In 2017 Venezuela has about USD 36 billion USD-denominated sovereign bonds and Debt of around USD 50 – 60 billion that it owes to China and Russia, with PDVSA have the majority (USD 28bn outstanding). China and Russia have a huge investment in Venezuela and some Analyst believes that Russia's exposure in the county’s Sovereign bonds is largely limited to an outstanding $3.15bn loan. By contrast, they are very few western companies left in the country; China is by far the first creditor of Venezuela that the Bolivarian regime repays in barrels of oil, Russia comes second with a very offensive strategy: it delivers weapons to Nicolas Maduro. Above all, via Rosneft, Russia invests in the direct extraction of crude to exploit the fabulous Venezuelan reserves which are considered the largest in the world. Rosneft is present in five projects and has taken care to secure its investment by obtaining a 49% stake in the American Petroleum Citgo. This chicken with golden eggs is so coveted and valued at USD10 billion.

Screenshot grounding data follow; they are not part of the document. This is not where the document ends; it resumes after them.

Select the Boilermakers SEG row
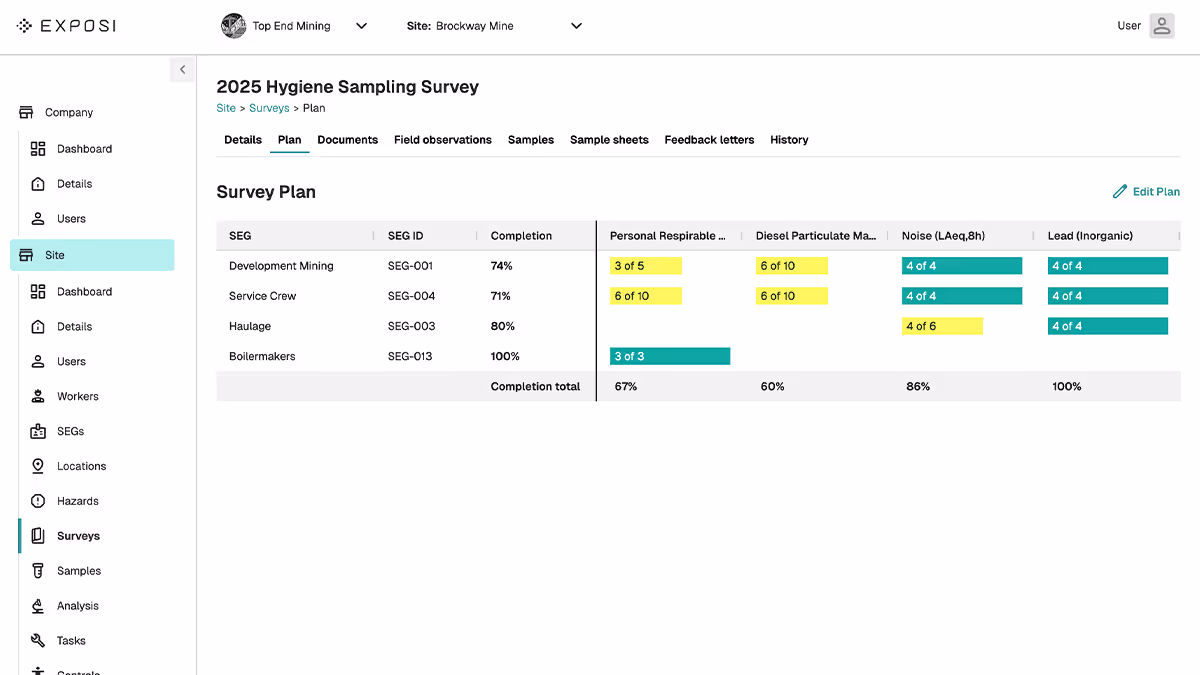The image size is (1200, 675). pos(264,356)
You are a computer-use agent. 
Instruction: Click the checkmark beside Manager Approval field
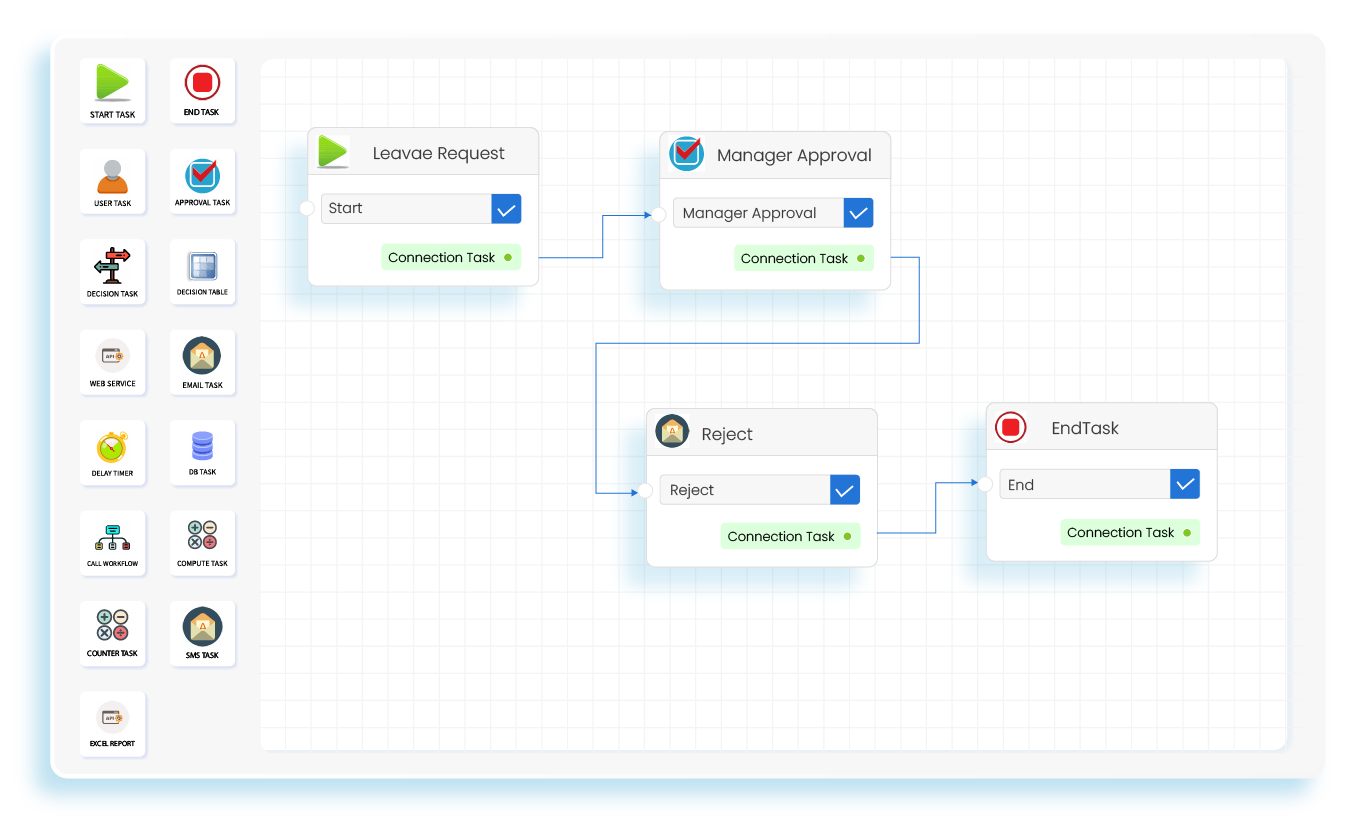click(858, 212)
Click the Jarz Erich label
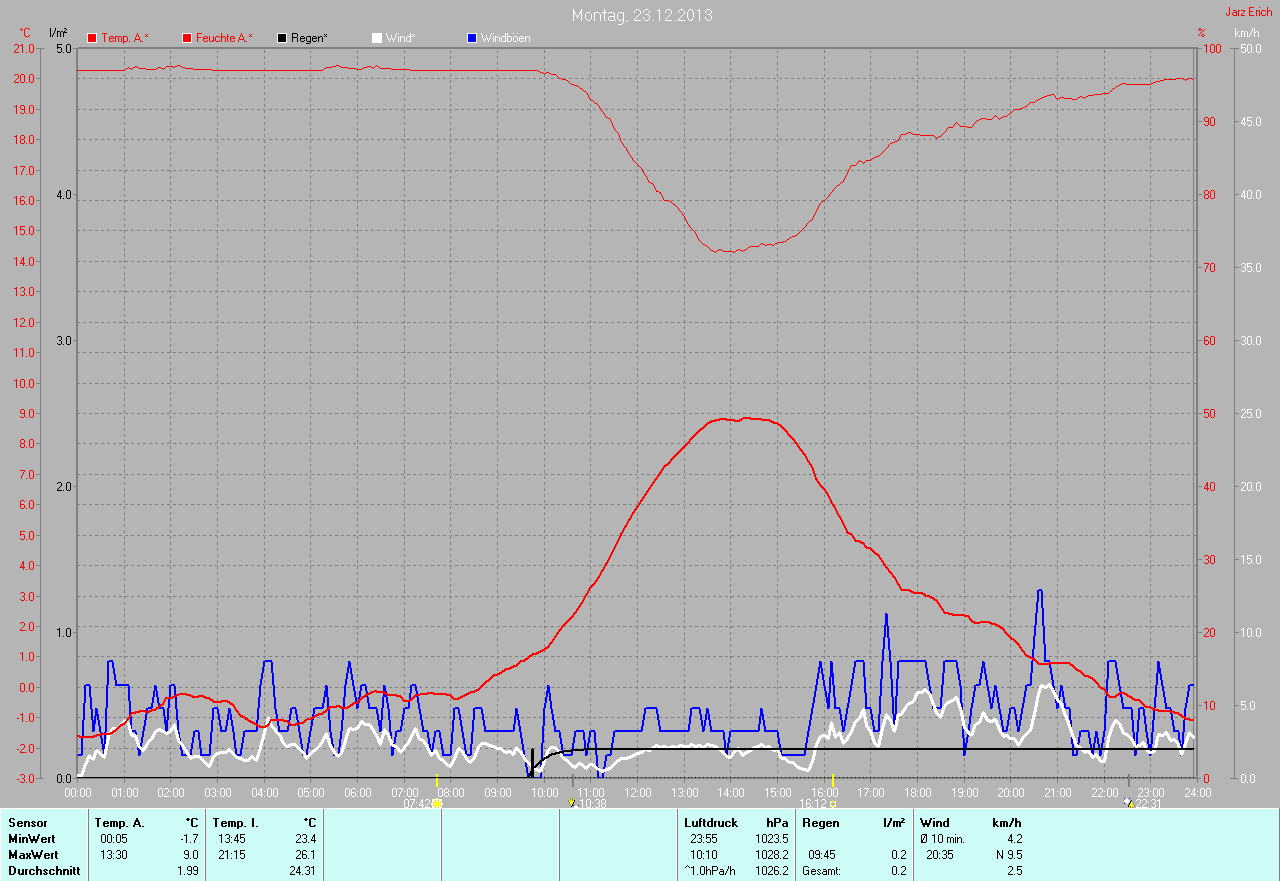 tap(1248, 12)
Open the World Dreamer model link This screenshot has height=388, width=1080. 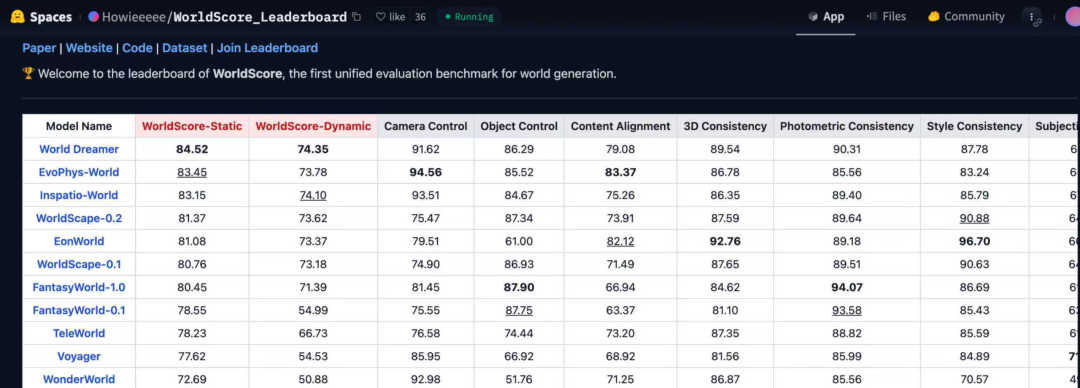pos(79,149)
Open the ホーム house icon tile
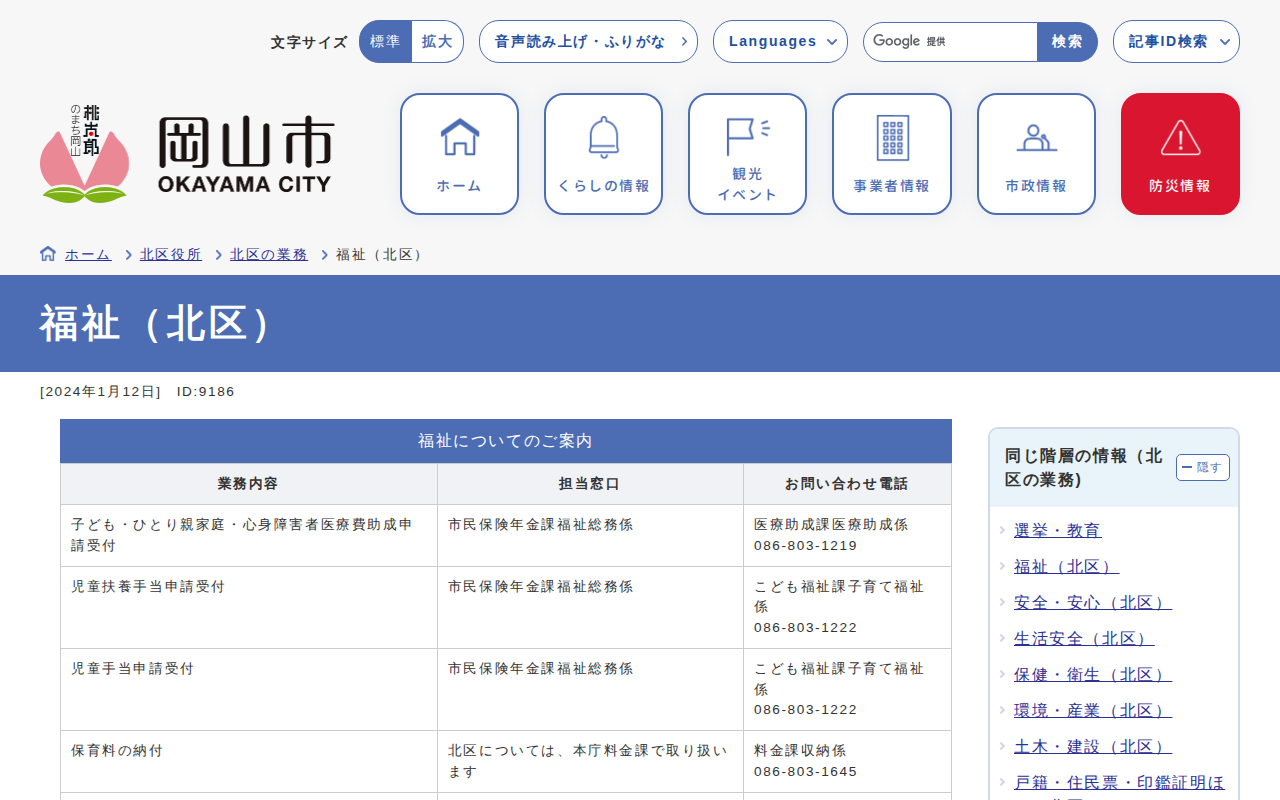 459,154
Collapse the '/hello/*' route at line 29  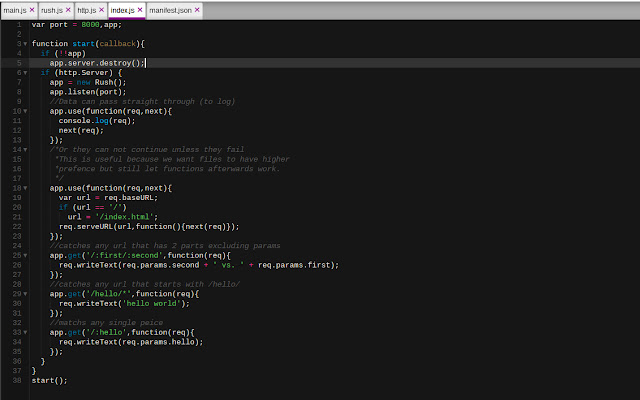click(25, 294)
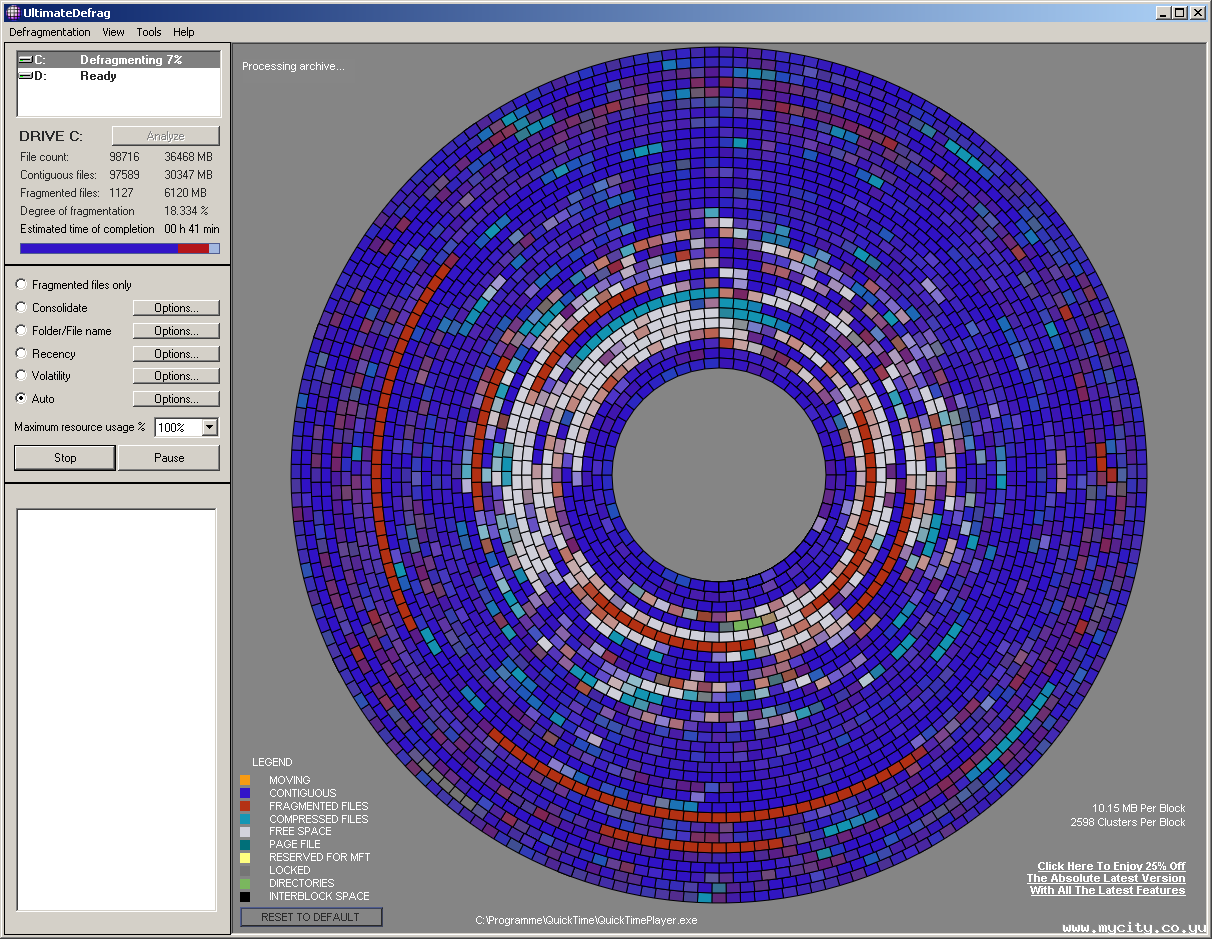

Given the illegitimate elections back in August 2017 and the humanitarian crisis which has worsened since, the US government applied sanctions to Venezuela, prohibiting US persons from transacting in any new issues by either the sovereign or PDVSA (leaving the country without access to FX and precipitating default on bond payments in November 2017). These financial sanctions on Venezuela which restrict investment in its debt and equity issued by the government and PDVSA virtually shut Venezuela’s access to USD capital markets, threatening its ability to refinance the sizable impending external debt maturities
Consequently, S&P downgraded the sovereign to Selective Default (SD) while Moody’s lowered it to C and PDVSA missed interest’s payments on several global debts since November 2017. Venezuela debt is in default and has not paid interest for two years. PDVSA has historically resorted to alternative funding options such as bilateral and oil-linked deals with oil-consuming countries, and loans from Joint Venture partners. However, considering the missed interest payments on its global debt and heightened political and economic tensions in the country, more funding through this route looks difficult.